I soldi a disposizione

Per realizzare gli obiettivi fissati nella legge, è previsto un 'Piano strategico regionale in materia di salute e sicurezza sul lavoro' di durata biennale che potrebbe essere soggetto ad aggiornamenti anche prima della scadenza. Il piano individuerà gli ambiti, le priorità e i criteri per la localizzazione di interventi in aree specifiche del territorio regionale. La legge, secondo quanto si apprende, avrà una dotazione finanziaria di 2,1 milioni di euro per il biennio 2023-2024.

Di Berardino: più sicurezza e tutele con legge sul lavoro

"L'approvazione della legge è un importante approdo in materia", ha esordito l'assessore al lavoro della Regione Lazio, Claudio Di Berardino: "È frutto di un lungo lavoro di concertazione e confronto con le parti sociali e le istituzioni competenti in materia, e che ha poi permesso alla Giunta Zingaretti di presentare una proposta di legge regionale".

"Il nostro obiettivo – ha aggiunto – è quello di promuovere la tutela della salute e della sicurezza sul lavoro, quale principio fondamentale per garantire alla persona un lavoro sicuro, rafforzare la competitività e la produttività dell'impresa, contribuire all'efficienza dei sistemi di protezione sociale, diffondere la cultura e la pratica della salute e della sicurezza in ogni ambiente di vita e di lavoro, di migliorare la qualità e le condizioni di lavoro e di favorire la competitività e la sostenibilità dei sistemi di sicurezza sociale e di aumentare il grado della sicurezza sul lavoro, promuovendo ed elevando il livello informazione, comunicazione, formazione, assistenza, vigilanza e controllo".
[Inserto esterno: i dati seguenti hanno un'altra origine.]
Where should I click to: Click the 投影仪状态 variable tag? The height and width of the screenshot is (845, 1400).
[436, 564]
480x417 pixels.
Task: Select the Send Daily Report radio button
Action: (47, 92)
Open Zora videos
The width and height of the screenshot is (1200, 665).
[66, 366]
L'assessore ha rimarcato che "per la prima volta il Lazio affronta in modo sistematico un tema centrale del lavoro e dello sviluppo e non più rinviabile. Per la realizzazione degli obiettivi oggetto della legge è prevista la predisposizione di un piano strategico  che prevede la programmazione, la promozione e l'attuazione di azioni e interventi finalizzati a garantire la tutela della salute e della sicurezza sul lavoro e a contrastare il fenomeno degli infortuni anche in itinere, nonché delle malattie professionali. Il nostro obiettivo è agire sulla valorizzazione della prevenzione, al fine di agire d'anticipo ed evitare che l'infortunio accada".

I commenti dei politici

"In regione Lazio continuiamo a investire affinché nessun uomo e nessuna donna esca di casa per andare a lavoro e non torni più. - ha sottolineato Eleonora Mattia (Pd), Presidente IX Commissione lavoro Regione Lazio, nel commentare il via libera alla proposta di legge approvata in aula alla Pisana. - A poche settimane di distanza dall'approvazione in aula della legge sulla qualità del lavoro negli appalti pubblici, con l'ok in Regione mettiamo un altro tassello fondamentale in una strategia di politiche pubbliche con cui la Regione ha voluto ridare priorità al lavoro di qualità e in sicurezza". 

"Sono molto orgogliosa del grande passo avanti che abbiamo fatto, adesso non ci fermiamo. È il frutto di un intenso lavoro di ascolto di associazioni, enti locali e cittadini, della buona politica e della determinazione", ha detto Valentina Grippo, consigliera regionale.

"Sostegno ai minori orfani di genitori morti sul lavoro. Contributi alle aziende che abbiano un modello organizzativo capace di garantire salute e benessere del lavoratore. Sono i punti cardine della legge che abbiamo approvato. - ha spiegato la consigliera regionale del Pd Lazio, Michela Califano - Un provvedimento importantissimo che abbiamo voluto fortemente che ci permetterà di avere strumenti sempre più calibrati per aumentare gli standard di sicurezza sui posti di lavoro. Lavorare è un diritto. Fare in modo che non ci siano più morti è un nostro dovere".